Problem details —
Repeat the entries word for word, beginning at the first line and stopping after the line that contains "Looking at the image, I should click on (1587, 563).".

Provided data —
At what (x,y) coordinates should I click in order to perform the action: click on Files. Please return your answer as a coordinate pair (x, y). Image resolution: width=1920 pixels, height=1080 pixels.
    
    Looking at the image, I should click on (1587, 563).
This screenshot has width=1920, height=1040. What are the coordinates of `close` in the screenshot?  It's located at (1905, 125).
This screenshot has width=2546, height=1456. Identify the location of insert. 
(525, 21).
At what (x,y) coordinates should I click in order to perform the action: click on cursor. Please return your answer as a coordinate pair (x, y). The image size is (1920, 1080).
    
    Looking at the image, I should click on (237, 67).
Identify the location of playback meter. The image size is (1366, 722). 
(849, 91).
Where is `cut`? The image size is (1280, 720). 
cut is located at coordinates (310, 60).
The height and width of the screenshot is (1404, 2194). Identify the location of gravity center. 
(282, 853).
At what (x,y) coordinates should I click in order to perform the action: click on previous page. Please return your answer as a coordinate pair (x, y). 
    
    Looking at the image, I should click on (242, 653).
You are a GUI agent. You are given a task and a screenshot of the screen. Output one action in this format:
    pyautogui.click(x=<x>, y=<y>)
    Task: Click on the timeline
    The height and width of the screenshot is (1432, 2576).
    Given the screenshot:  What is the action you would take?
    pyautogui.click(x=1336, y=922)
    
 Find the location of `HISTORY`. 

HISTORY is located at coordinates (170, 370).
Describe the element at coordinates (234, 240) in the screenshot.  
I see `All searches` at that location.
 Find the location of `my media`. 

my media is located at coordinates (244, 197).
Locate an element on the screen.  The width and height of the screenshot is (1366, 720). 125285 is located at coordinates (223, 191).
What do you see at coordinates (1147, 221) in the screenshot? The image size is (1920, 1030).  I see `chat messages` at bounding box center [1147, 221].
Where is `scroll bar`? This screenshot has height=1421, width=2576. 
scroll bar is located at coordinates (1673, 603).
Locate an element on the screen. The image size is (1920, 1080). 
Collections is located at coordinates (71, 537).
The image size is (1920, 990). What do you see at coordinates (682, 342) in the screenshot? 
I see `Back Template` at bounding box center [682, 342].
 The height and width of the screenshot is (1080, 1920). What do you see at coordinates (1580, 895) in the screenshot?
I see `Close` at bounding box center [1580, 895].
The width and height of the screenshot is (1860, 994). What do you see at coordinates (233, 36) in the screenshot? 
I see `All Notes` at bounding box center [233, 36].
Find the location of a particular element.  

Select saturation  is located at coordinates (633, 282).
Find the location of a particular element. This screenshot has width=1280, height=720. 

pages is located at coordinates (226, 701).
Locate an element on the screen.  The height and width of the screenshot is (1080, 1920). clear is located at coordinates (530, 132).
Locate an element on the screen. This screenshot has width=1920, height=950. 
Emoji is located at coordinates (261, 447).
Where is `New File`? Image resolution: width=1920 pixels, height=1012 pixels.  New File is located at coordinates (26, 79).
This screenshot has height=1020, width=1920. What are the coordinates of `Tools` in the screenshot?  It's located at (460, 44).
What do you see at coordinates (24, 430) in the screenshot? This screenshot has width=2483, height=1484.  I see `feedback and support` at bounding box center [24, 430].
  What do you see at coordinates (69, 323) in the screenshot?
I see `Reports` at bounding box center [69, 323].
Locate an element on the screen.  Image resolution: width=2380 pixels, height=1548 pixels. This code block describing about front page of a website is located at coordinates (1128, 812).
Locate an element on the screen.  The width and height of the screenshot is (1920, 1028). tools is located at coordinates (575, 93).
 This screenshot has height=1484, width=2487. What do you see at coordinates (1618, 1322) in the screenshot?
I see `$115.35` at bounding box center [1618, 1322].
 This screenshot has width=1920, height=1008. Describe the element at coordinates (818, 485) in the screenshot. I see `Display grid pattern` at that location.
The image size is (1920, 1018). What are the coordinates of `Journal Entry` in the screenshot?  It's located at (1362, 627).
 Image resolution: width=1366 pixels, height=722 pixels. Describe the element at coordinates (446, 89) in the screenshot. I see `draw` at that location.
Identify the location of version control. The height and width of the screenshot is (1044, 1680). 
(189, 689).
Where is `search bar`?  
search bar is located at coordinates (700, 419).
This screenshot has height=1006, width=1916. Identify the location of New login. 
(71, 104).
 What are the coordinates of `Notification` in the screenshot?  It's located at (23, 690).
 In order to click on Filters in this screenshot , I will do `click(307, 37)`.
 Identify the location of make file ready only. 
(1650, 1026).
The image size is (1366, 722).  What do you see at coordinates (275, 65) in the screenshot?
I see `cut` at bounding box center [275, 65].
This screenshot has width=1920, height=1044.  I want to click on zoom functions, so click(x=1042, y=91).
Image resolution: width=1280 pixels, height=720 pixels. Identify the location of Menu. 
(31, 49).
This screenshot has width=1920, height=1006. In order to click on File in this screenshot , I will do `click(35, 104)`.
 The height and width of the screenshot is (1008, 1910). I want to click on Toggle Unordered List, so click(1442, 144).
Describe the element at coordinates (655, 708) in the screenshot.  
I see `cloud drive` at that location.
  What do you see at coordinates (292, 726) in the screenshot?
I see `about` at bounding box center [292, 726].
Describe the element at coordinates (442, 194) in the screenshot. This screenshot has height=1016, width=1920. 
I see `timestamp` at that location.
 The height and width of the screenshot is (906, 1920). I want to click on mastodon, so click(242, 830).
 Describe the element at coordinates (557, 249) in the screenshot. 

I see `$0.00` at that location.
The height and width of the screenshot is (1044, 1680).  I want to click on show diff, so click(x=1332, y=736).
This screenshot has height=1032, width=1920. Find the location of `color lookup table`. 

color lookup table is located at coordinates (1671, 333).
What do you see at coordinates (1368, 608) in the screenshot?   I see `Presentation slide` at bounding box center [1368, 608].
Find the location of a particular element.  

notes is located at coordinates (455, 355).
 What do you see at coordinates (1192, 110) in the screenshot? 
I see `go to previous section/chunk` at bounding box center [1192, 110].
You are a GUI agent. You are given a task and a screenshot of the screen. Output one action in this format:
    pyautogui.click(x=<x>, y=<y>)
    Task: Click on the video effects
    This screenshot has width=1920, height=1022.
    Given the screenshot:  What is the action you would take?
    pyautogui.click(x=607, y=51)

Complete response —
At what (x,y) coordinates should I click in order to perform the action: click on Files. Please return your answer as a coordinate pair (x, y). Image resolution: width=1920 pixels, height=1080 pixels.
    
    Looking at the image, I should click on (1587, 563).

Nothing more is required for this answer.